작업 지시
항목의 첫 줄부터 "tap(123, 113)"가 들어 있는 줄까지, 그 줄을 포함해 다시 적어 주세요. 그 안의 "song info"만 "track info"(으)로 바꾸고 나머지는 그대로 둡니다.

제공 자료
________________________

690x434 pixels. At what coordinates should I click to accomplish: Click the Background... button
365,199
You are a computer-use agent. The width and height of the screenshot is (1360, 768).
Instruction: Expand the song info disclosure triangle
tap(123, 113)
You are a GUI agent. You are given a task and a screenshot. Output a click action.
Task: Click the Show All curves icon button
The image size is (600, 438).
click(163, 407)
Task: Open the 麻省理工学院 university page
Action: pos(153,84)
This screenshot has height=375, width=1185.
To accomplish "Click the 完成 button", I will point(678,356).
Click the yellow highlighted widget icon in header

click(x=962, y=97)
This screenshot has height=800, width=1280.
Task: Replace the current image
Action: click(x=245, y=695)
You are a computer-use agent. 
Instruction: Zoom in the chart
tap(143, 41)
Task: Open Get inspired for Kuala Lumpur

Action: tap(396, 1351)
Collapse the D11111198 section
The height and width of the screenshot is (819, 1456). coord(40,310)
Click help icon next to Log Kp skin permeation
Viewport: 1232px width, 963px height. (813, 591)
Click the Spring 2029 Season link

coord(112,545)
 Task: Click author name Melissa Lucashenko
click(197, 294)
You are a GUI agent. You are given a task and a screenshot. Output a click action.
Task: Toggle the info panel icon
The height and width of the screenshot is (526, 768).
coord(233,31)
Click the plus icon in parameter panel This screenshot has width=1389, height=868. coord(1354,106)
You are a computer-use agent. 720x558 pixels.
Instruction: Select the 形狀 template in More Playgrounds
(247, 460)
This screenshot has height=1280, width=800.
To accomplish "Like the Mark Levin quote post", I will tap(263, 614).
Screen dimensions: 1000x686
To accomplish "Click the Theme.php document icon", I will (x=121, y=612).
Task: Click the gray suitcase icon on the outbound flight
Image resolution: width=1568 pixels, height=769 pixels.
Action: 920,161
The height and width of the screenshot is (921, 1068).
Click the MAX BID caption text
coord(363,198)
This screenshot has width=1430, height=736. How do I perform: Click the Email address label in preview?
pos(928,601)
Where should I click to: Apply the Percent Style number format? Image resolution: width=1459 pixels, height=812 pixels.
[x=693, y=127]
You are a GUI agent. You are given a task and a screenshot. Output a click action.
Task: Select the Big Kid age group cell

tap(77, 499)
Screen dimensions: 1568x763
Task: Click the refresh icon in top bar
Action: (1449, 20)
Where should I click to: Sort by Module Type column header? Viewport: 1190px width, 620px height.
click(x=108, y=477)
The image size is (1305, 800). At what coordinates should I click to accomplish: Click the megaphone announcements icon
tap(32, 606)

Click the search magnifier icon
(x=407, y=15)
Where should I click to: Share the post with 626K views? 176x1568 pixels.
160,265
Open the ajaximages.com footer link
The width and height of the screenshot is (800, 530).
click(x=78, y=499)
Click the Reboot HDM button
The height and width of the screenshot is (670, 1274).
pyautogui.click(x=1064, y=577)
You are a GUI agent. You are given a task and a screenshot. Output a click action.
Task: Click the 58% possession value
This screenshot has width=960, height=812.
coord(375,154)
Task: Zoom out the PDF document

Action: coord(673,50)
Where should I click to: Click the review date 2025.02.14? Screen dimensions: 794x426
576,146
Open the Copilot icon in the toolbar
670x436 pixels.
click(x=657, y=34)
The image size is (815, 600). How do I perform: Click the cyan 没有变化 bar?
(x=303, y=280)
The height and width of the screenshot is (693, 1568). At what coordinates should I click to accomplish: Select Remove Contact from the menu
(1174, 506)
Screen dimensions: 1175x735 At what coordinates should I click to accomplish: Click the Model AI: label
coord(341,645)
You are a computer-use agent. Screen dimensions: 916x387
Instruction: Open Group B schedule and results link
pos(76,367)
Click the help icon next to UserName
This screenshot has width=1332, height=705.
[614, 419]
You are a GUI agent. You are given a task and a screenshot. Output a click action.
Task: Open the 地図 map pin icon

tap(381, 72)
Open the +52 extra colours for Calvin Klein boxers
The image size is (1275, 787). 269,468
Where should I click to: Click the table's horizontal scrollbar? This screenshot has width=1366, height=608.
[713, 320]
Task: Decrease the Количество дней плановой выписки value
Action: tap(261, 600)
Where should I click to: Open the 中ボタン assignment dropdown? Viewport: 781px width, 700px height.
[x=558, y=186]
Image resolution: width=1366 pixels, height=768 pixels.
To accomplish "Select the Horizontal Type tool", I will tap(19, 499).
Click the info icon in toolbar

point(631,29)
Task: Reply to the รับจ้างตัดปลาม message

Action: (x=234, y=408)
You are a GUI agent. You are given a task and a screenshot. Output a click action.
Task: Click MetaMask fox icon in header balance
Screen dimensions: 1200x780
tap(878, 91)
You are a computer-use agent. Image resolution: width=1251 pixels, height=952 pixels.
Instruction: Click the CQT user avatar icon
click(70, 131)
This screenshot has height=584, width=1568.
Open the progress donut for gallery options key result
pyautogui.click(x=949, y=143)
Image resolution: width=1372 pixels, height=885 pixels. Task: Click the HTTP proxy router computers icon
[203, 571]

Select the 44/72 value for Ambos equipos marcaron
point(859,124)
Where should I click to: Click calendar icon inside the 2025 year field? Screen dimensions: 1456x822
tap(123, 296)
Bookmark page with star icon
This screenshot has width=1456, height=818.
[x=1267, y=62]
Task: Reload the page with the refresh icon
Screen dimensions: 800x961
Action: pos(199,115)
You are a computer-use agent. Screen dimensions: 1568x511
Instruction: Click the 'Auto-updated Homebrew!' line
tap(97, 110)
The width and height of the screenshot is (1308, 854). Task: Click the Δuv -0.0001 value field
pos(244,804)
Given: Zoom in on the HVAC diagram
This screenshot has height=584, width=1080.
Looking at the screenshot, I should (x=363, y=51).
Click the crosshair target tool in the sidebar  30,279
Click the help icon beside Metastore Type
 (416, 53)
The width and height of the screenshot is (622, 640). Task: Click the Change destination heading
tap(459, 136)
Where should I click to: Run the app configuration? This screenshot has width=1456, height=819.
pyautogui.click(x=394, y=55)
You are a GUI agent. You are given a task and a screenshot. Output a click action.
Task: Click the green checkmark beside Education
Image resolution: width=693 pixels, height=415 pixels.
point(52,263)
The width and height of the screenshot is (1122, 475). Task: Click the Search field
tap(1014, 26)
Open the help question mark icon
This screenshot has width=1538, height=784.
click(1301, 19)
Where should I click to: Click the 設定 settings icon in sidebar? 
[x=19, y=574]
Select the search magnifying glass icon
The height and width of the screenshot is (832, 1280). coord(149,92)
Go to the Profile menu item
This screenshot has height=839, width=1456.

________________________

연습 결과
690x434 pixels. At what coordinates should I click to accomplish: Click the Background... button
365,199
You are a computer-use agent. The width and height of the screenshot is (1360, 768).
Instruction: Expand the track info disclosure triangle
tap(123, 113)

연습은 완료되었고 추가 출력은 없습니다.